Attorney-at-Law

DON’T GIVE A SHAM

In Uncategorized on 05/22/2014 at 23:26

Judge Halpern has to untangle a charitable deduction that feels wrong–but is it a sham? And if it is, so what?

The case is RERI Holdings I, LLC, Harold Levine, Tax Matters Partner, 2014 T. C. Memo. 99, filed 5/22/14.

Hal the Tax Matterer (hereinafter just “Hal”) wants partial summary judgment that the concepts of “sham” and “lack of economic substance” don’t apply to charitable gifts. IRS vigorously opposes.

RERI was organized to set up a give-and-go with the remainder interest in a triple-net lease of California real estate. And there was a charitable donation thereof, although IRS claims it was zero and Hal claims $33 million.

Judge Halpern doesn’t give either side partial summary judgment.

First, if a desire for a tax break invalidates a charitable gift deduction, no charitable gift would be deductible. Second, if RERI is a sham, then any deduction would flow through to its partners (RERI having elected to be taxed as a partnership). And that would happen anyway.

A charitable gift doesn’t need a nontax purpose to be deductible, but the amount of the deduction is the FMV of the property. And that means deflated of any give-and-go shenanigans. And any entity formed for the sole purpose of augmenting the supposed FMV of the donated property will be disregarded.

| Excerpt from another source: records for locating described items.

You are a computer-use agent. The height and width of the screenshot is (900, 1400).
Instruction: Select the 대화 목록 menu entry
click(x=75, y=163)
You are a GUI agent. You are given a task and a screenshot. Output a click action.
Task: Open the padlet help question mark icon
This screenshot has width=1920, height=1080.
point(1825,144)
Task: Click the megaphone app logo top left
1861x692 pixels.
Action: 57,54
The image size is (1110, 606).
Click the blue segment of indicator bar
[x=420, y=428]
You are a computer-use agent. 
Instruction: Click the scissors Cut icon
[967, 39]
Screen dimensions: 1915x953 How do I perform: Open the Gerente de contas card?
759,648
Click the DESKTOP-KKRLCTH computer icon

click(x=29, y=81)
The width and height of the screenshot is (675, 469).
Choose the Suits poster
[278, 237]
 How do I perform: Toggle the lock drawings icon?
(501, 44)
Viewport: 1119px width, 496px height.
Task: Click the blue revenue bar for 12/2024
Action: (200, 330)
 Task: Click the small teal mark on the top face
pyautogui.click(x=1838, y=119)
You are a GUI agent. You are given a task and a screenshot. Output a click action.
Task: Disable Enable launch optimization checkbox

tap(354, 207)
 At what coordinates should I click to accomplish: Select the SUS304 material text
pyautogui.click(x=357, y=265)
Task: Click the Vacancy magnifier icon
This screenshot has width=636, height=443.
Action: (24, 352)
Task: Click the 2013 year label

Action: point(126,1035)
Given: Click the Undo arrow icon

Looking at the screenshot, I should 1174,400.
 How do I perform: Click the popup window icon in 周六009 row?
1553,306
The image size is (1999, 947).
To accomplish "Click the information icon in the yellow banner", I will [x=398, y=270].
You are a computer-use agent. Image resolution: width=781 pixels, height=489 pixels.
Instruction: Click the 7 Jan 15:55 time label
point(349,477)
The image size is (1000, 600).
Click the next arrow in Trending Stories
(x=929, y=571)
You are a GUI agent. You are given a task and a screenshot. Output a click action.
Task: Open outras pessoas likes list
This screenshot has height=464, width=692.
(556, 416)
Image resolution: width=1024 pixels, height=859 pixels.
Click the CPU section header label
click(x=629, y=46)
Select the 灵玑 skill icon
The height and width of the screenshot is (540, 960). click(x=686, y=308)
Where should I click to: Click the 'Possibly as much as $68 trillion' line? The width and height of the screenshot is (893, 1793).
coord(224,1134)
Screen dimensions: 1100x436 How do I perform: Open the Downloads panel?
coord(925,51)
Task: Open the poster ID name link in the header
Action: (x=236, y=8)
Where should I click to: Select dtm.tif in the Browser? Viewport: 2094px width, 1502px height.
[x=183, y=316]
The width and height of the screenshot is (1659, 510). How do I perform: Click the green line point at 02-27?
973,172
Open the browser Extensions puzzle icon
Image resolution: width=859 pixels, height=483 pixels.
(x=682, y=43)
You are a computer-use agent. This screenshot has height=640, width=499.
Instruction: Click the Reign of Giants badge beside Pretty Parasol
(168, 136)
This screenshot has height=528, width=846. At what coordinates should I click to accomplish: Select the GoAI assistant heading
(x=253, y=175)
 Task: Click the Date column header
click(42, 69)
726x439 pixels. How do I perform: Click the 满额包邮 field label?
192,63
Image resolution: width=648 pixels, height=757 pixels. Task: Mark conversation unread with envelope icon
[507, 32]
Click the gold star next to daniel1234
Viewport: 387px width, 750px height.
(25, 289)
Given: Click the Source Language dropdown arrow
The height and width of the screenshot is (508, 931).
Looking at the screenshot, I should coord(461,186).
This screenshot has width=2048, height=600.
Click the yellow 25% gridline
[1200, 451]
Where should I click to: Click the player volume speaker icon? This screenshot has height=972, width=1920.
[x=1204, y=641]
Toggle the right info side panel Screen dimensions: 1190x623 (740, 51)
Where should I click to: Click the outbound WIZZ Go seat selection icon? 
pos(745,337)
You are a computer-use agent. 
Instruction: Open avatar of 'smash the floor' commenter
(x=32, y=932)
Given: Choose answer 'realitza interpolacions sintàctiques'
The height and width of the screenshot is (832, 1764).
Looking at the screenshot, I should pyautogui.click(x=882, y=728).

But we don’t know enough just yet. “Whether RERI was organized solely for tax avoidance purposes and lacked economic substance may be a relevant issue in determining whether its contribution… entitled its members to charitable contribution deductions on account thereof. It remains to be seen whether that is the case. Therefore, as stated, we will deny the motion.” 2014 T. C. Memo. 99, at p. 23.